# Newbie in need of help!



## Reaper39

I've been married for nearly 13 years now and we are going through a rough patch where my wife said that she has lost her passion for me. She didn't want me to leave the house, says she loves me and I'm confused as all hell as what to do. I love her and our two boys, when I look at her I still feel the same passion but she has lost hers and she said that she hopes it returns. 

Life and work has taken my focus away from the romantic aspect of our relationship but I've been trying the past two months. We have good days and days where I feel as if we are wasting time but I know that I love her so I keep brushing it off. We've had sex twice, once was a horrible feeling but our second time which was last Sunday felt like old times then she goes back to being the Ice Queen. I'm beyond confused and need some guidance.


----------



## anchorwatch

Welcome 

Have you discussed counseling? 

Is your wife open to you trying to regain that feeling between you?

When was the last time you dated you wife? 

Sent from my SM-T700 using Tapatalk


----------



## Reaper39

anchorwatch said:


> Have you discussed counseling?
> 
> Is your wife open to you trying to regain that feeling between you?
> 
> When was the last time you dated you wife?

• **RECORDS PROVIDED**
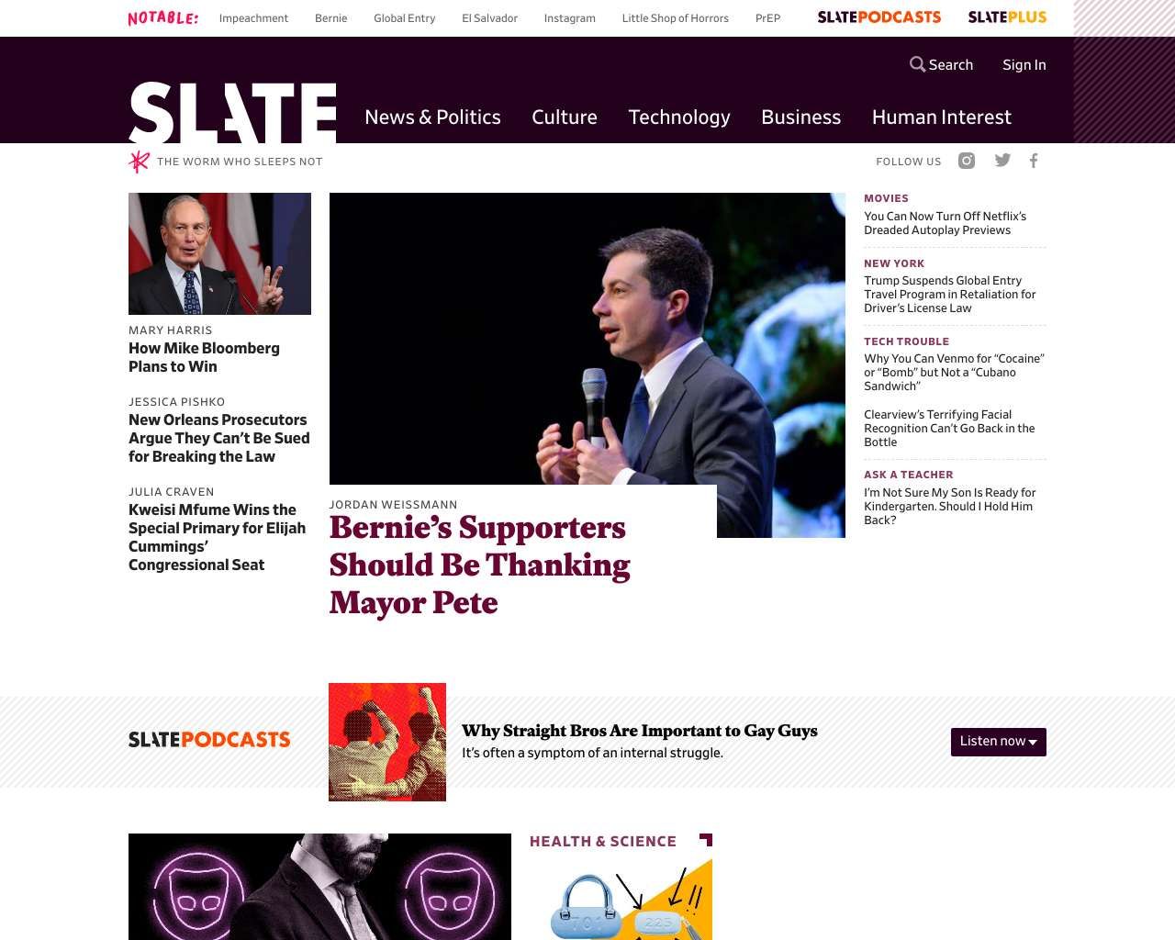
Task: Open the News & Politics menu
Action: (x=432, y=118)
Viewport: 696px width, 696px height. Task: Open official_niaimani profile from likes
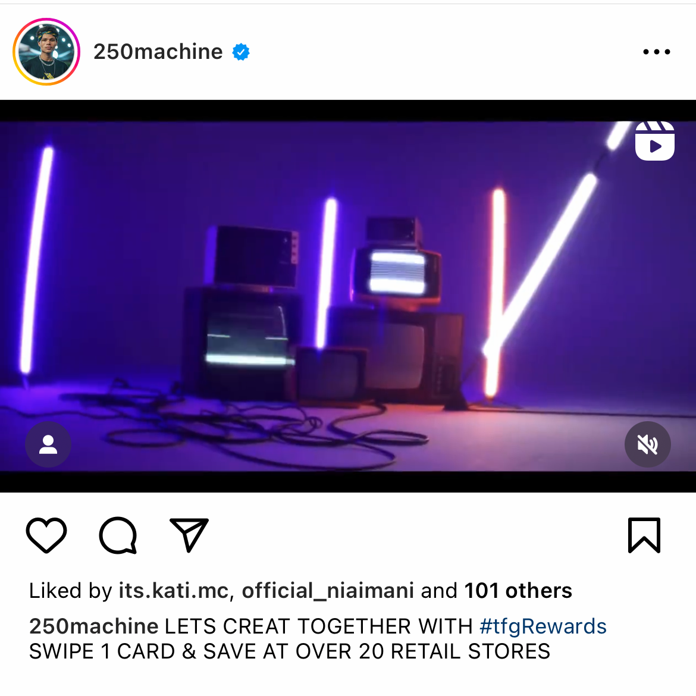click(x=328, y=591)
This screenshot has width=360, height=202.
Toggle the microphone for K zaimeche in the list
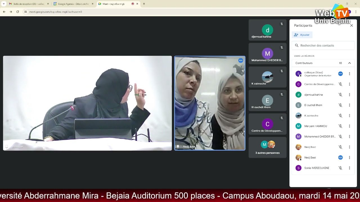tap(340, 115)
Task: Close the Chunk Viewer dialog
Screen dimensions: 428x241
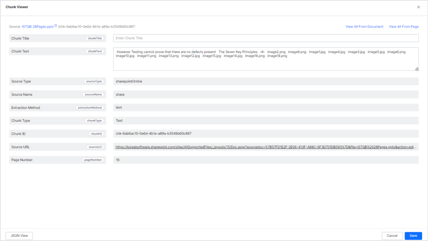Action: point(418,7)
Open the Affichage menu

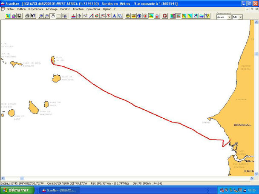(52, 9)
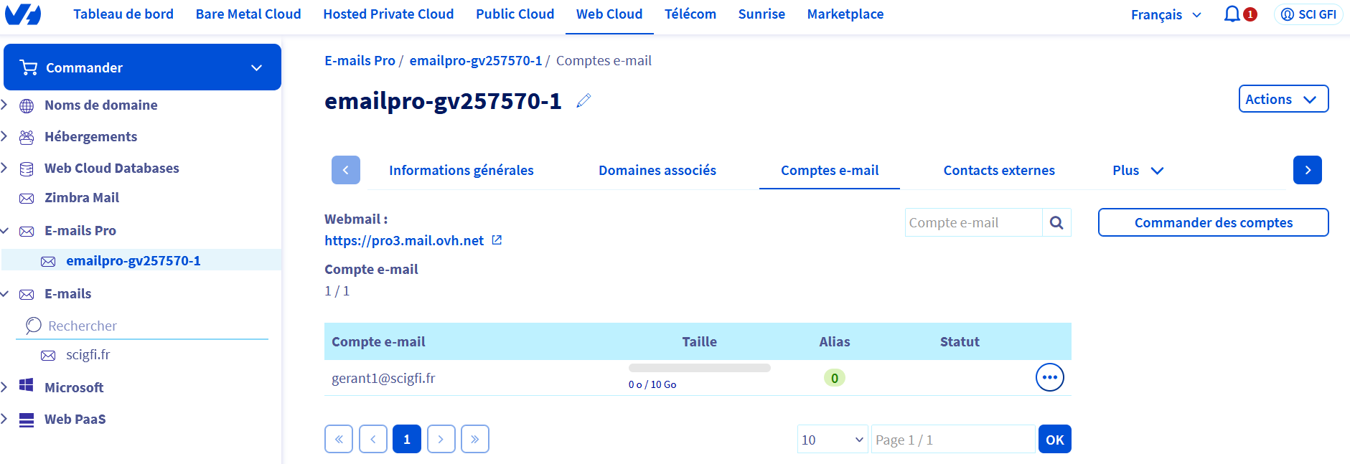This screenshot has height=464, width=1350.
Task: Open the Actions dropdown
Action: 1283,99
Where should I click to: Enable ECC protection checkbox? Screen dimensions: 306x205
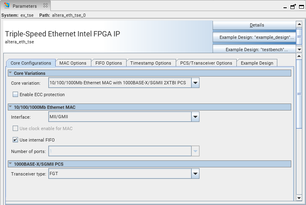16,95
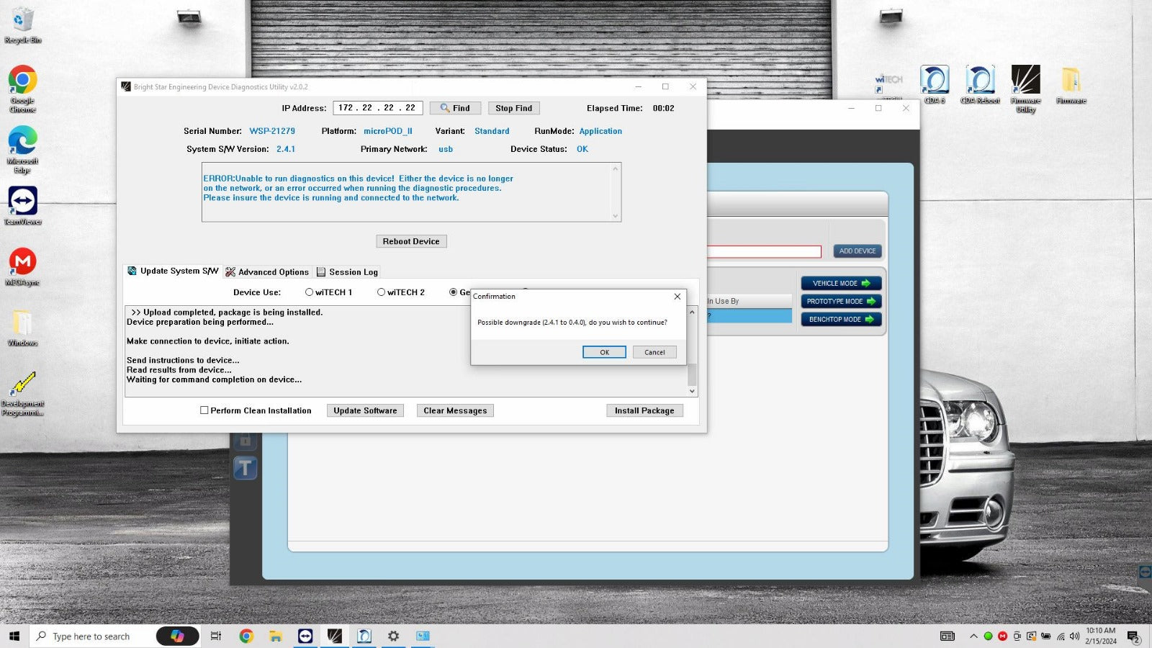Open the CDA 6 desktop shortcut
The height and width of the screenshot is (648, 1152).
935,82
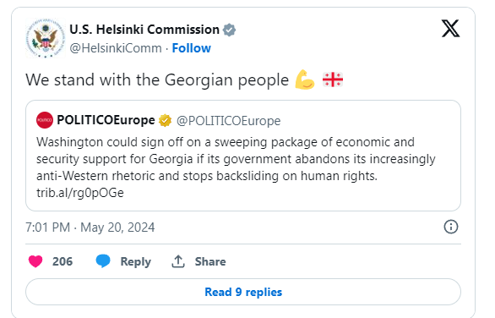Like the tweet with the heart icon
Viewport: 495px width, 318px height.
coord(35,261)
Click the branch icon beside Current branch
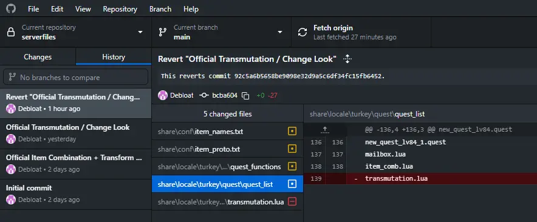537x222 pixels. tap(162, 32)
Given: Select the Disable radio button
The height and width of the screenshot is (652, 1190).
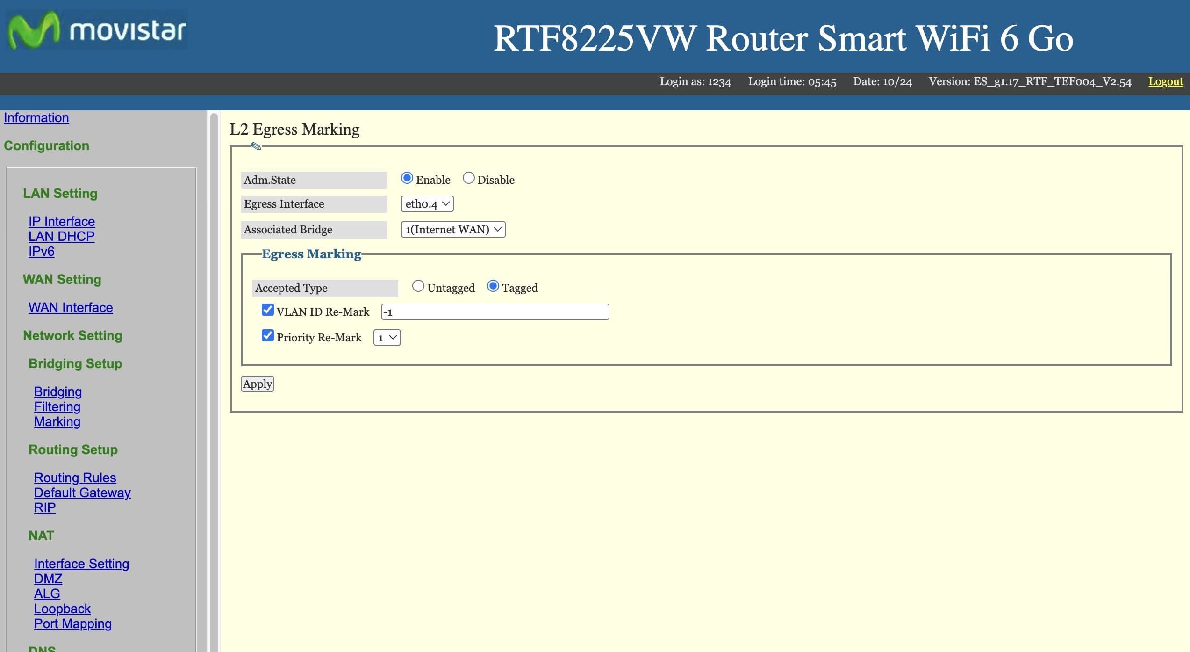Looking at the screenshot, I should 468,178.
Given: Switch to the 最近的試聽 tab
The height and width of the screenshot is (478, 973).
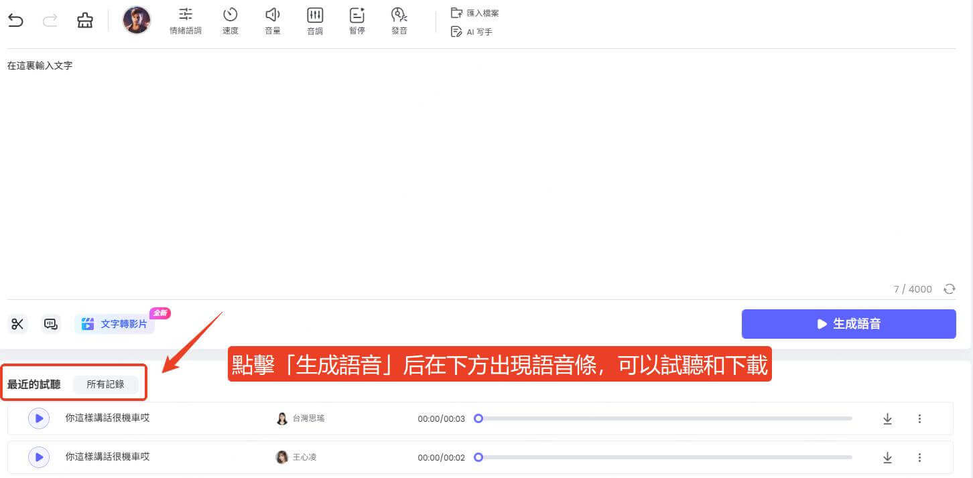Looking at the screenshot, I should click(34, 384).
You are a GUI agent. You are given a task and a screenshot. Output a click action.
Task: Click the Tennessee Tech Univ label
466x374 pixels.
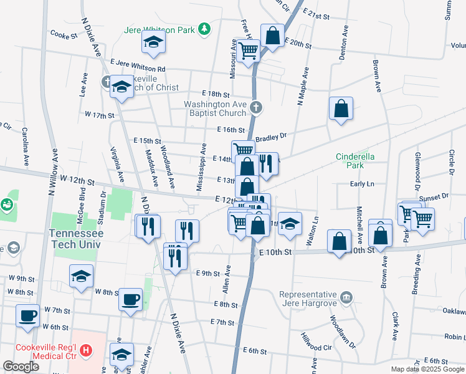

• **PROBLEMS AND TASKS**
1. From the first reply by anchorwatch in the marriage-advice thread, list everything anchorwatch asks Reaper39.
2. Pick up the marriage-advice thread where it stops and write what comes next.

• **TASK-BY-TASK OUTPUTS**
1.
- Have you discussed counseling?
- Is your wife open to you trying to regain that feeling between you?
- When was the last time you dated you wife?

2.
> 
> Sent from my SM-T700 using Tapatalk


She brought up counseling and I set up an appointment but she said she felt uncomfortable opening up to a stranger and we began talking to each other about a lot of things.

She said she doesn't want to lose me and hopes that her passion is restored.

In the past two months we have gone out on a date twice and currently have a date for this Saturday our unofficial anniversary, we met each other November 28, 1999


----------



## the guy

Are there any other red flags that would indicate she has found someone else?

Working late, girls night out, going out to lunch with a male coworker she often mentions, change in appearance and unaccounted time.

My point here is you can become the best husband in the world now and make some great changes in your self...but it won't mean a thing if you are competing with a new man or new women for that matter.

I would not ask her but I would look into other red flags of infidelity.


----------



## Reaper39

the guy said:


> Are there any other red flags that would indicate she has found someone else?
> 
> Working late, girls night out, going out to lunch with a male coworker she often mentions, change in appearance and unaccounted time.
> 
> My point here is you can become the best husband in the world now and make some great changes in your self...but it won't mean a thing if you are competing with a new man or new women for that matter.
> 
> I would not ask her but I would look into other red flags of infidelity.


No, she always had girls night out but it was once in a blue moon so nothing changed there, no mention of a male coworker, her appearance has maintained and no unaccounted time. We spoke of infidelity on both ends and we both denied.


----------



## anchorwatch

Start a thread in the general section, you'll get a lot more responses there. 

She sounds like she willing, though I can't gauge how much. Here's some reading that many here have used, familiarize yourself, it can be of great help.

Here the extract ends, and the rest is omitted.